Publicity in advance of the radio broadcast had urged Americans to listen in darkness, as a reminder of the days before electrification, and then to turn on their lights at the tolling of the Liberty Bell. “I can imagine...all the cities of the country, big and small, as they come out of the darkness into light,” exclaimed the radio reporter.

In addition to listening to the radio broadcast, many towns and cities across America organized their own tributes to Edison. The National Electric Light Association Bulletin, a trade magazine, provided a range of suggestions: bonfires, boats outlined with lights, fireworks, parades, essay contests, and library book exhibits.

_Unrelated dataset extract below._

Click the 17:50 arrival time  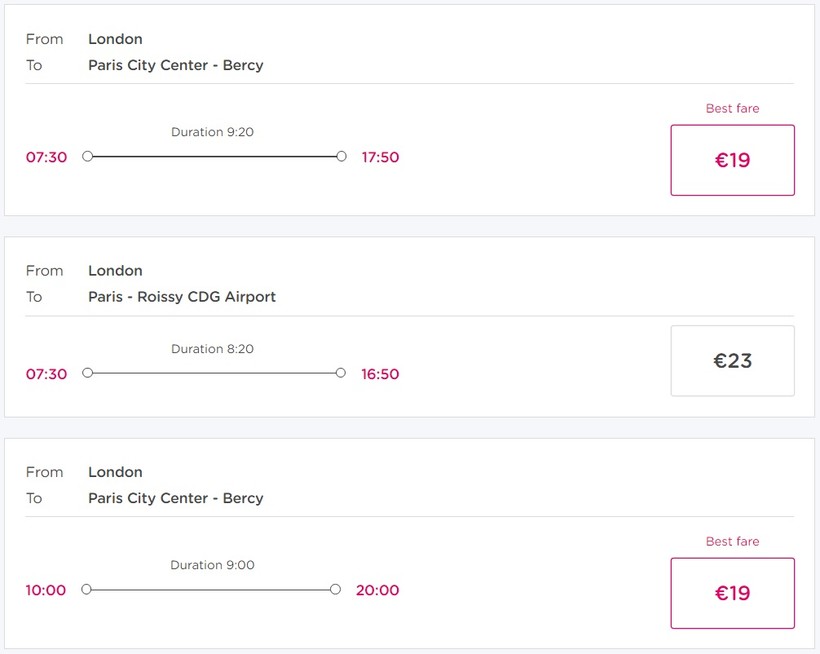[380, 157]
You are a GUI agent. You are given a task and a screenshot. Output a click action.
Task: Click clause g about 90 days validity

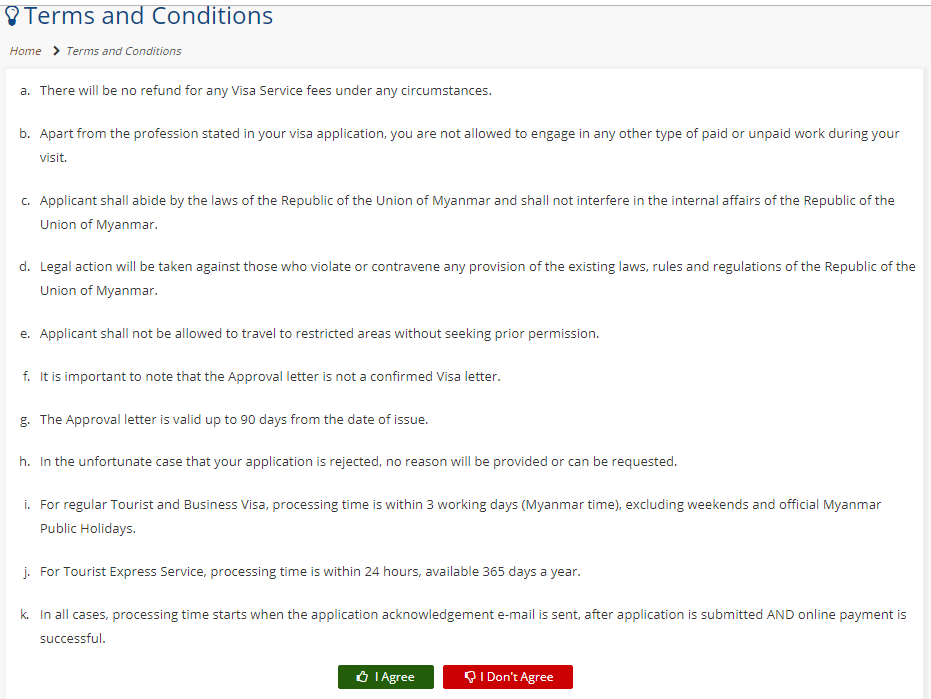pos(234,420)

Light’s Golden Jubilee even reached an international audience. Alberto Pirelli, president of the International Chamber of Commerce, spoke for many when he remarked: “Mr. Edison happens to have been born in the United States, but he belongs to the world.” Nations from Japan to Austria caught “Edison fever,” hosting conferences, fairs, and light carnivals. And special light displays graced a number of foreign embassy buildings in Washington, D.C.

Thomas Alva Edison, citizen of the world, achieved enormous fame during his lifetime. In the words of an anonymous writer, Light’s Golden Jubilee provided an opportunity for people to “stand beside the man whose genius made possible a world forever free of darkness—a world of increasing productivity—a world of growing comfort, of expanding safety and improving health, and consider with him what 50 years have wrought.”